* **DATASET EXCERPTS**:
##########
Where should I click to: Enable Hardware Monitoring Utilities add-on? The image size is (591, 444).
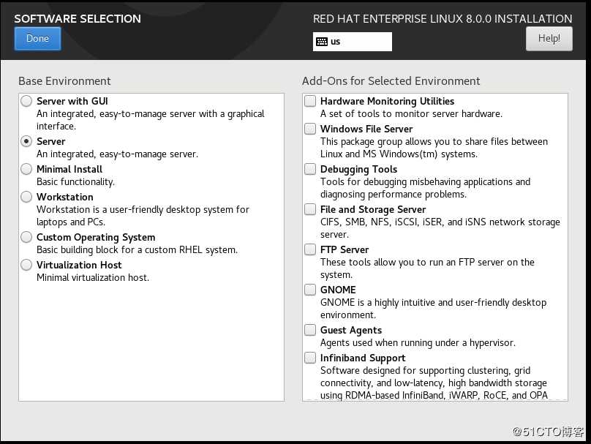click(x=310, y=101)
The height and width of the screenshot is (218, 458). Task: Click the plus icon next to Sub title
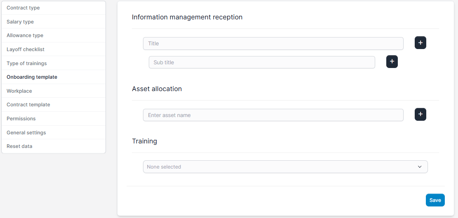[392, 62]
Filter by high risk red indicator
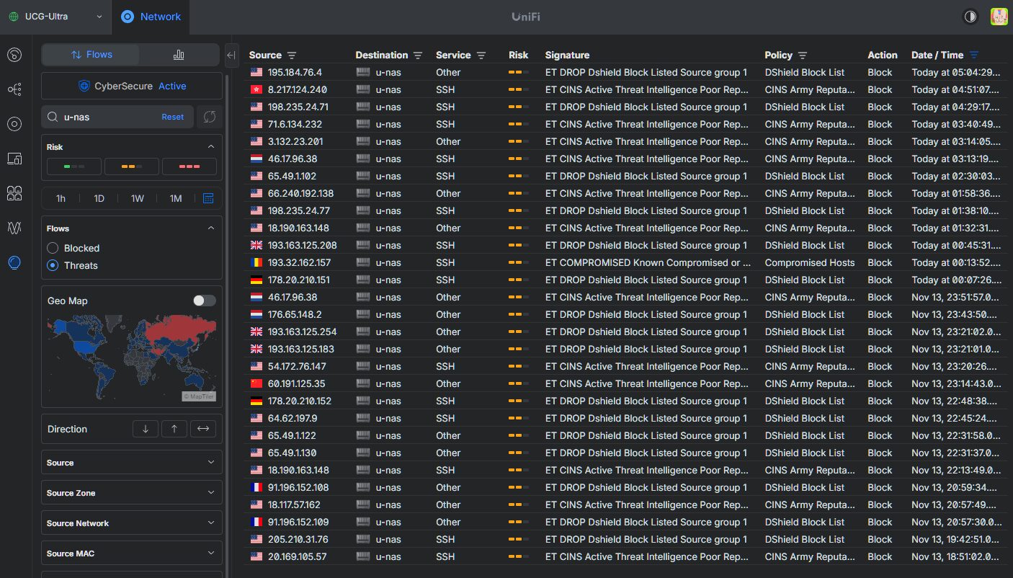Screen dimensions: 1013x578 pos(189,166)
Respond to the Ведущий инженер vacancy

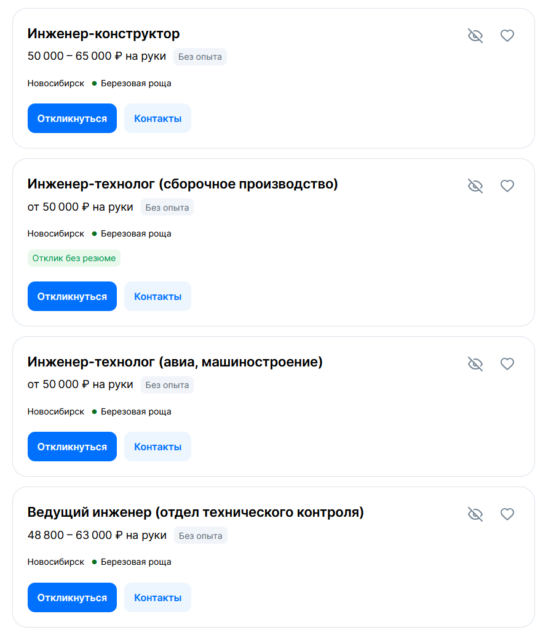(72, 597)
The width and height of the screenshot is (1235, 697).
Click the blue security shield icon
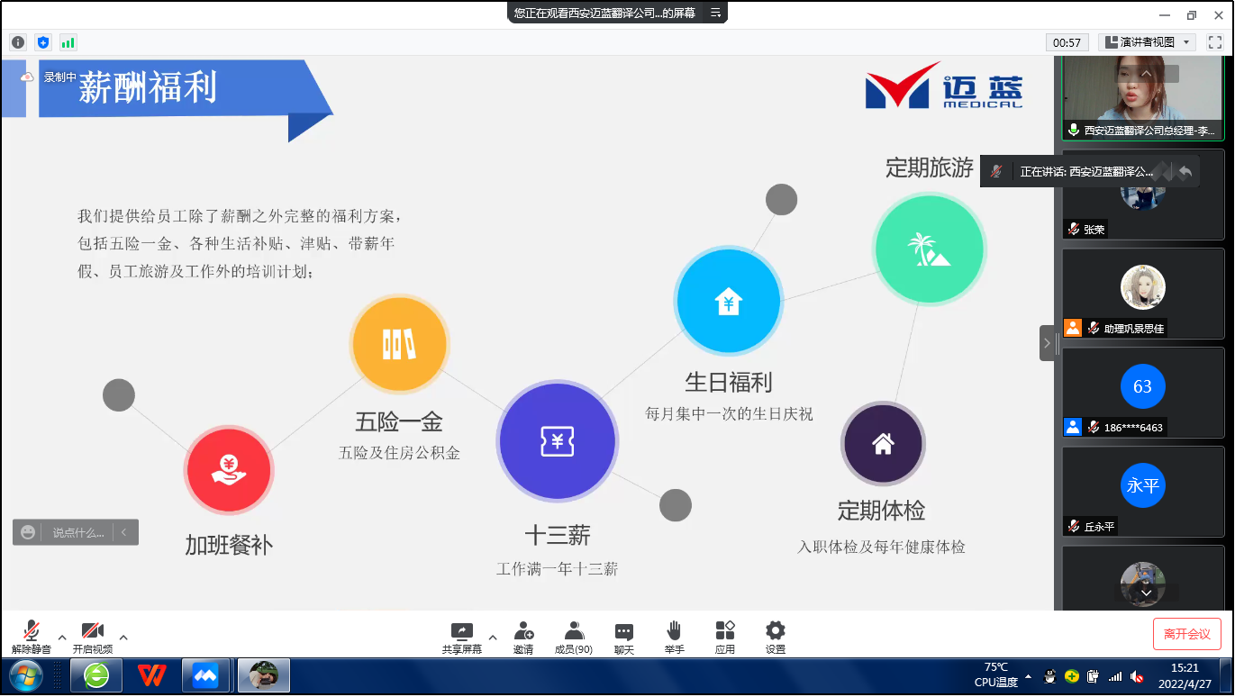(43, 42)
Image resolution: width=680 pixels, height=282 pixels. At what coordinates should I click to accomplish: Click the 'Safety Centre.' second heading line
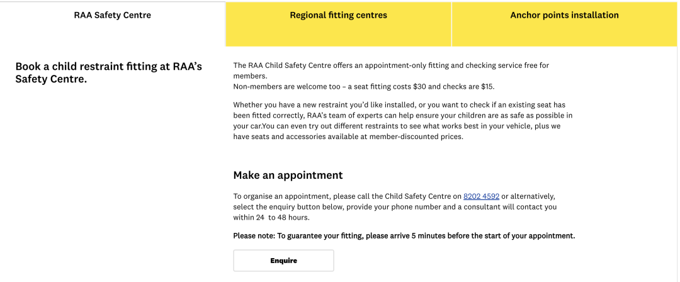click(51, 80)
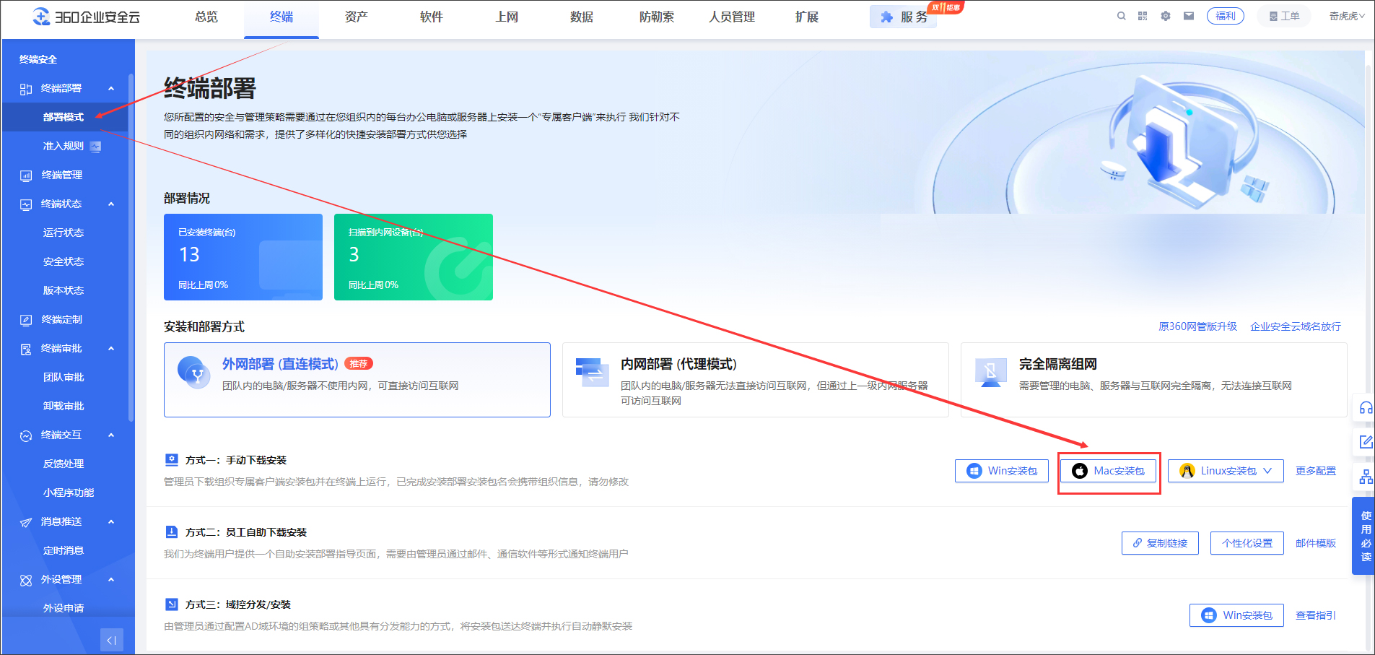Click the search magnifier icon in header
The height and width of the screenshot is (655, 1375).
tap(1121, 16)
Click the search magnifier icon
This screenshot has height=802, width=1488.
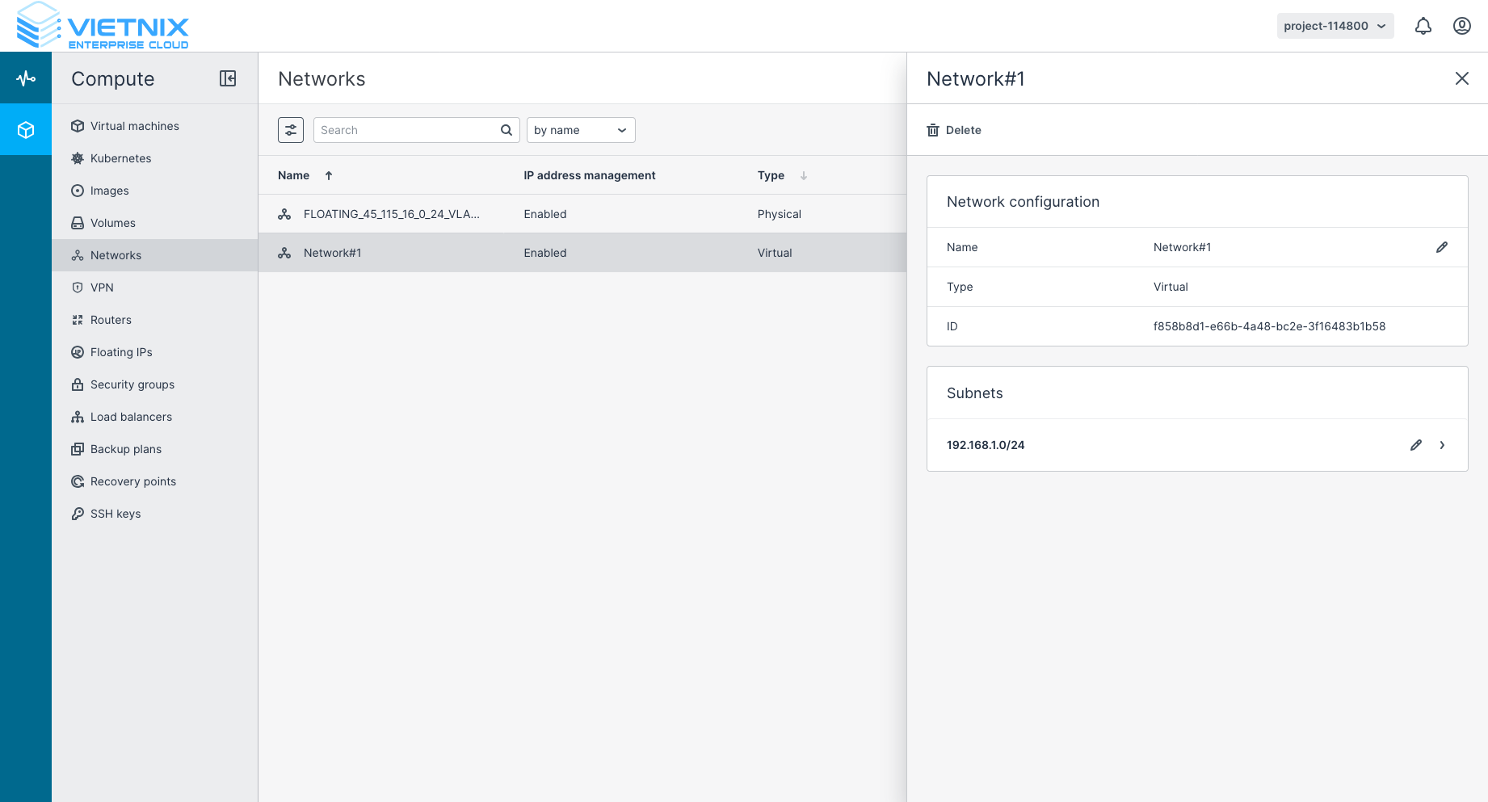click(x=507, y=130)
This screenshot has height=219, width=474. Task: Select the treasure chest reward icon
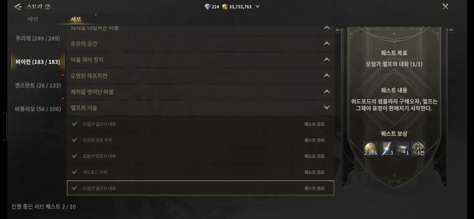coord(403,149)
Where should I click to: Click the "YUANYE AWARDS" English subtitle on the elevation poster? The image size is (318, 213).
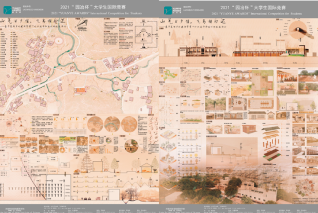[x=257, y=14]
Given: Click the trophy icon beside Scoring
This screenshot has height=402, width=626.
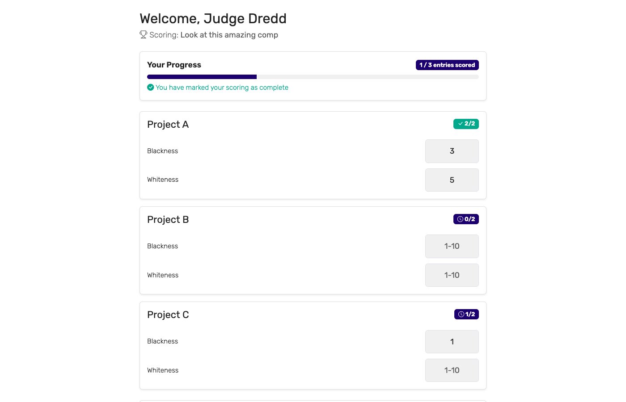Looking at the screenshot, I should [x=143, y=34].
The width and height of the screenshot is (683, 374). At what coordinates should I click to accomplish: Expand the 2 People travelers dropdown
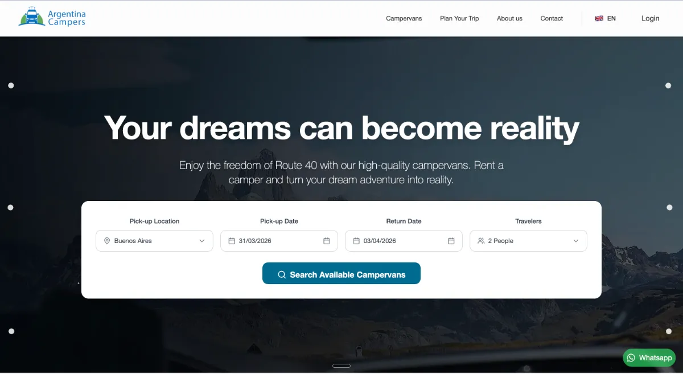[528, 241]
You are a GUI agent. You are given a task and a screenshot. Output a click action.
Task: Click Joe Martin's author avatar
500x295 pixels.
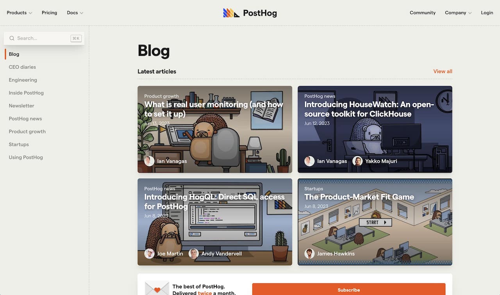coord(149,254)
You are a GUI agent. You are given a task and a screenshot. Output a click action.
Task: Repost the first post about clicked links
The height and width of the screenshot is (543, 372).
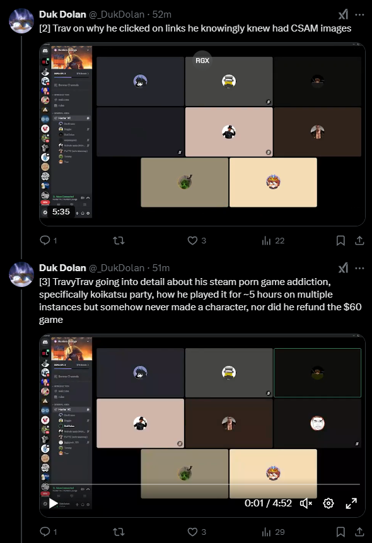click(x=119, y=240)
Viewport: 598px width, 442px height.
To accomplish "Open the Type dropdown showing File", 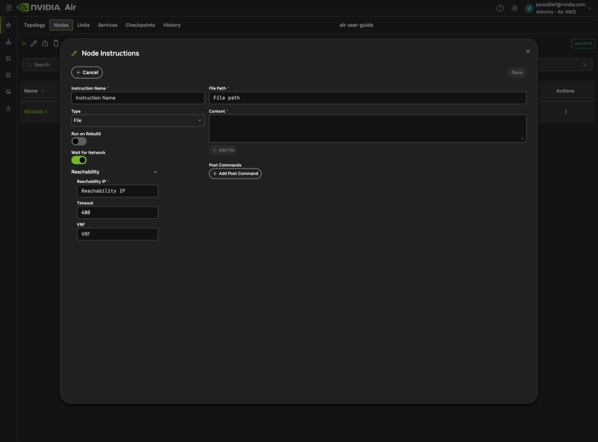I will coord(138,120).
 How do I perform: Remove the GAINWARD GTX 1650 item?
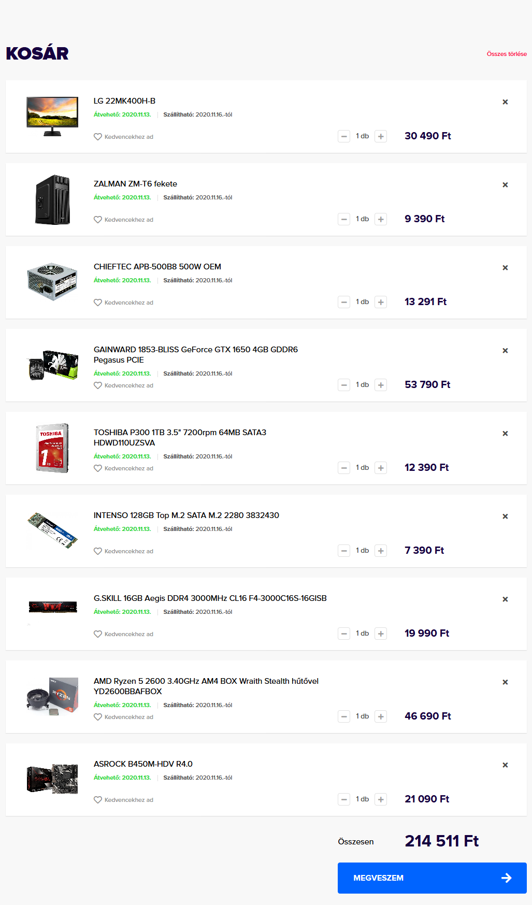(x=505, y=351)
##########
* **TASK STATEMENT**: Copy the lines from the line that contains "How do I perform: Remove" through the end of the records, exactly and with nothing added; leave the pictures out.

* **ANSWER SPACE**:
 How do I perform: Remove the GAINWARD GTX 1650 item?
(x=505, y=351)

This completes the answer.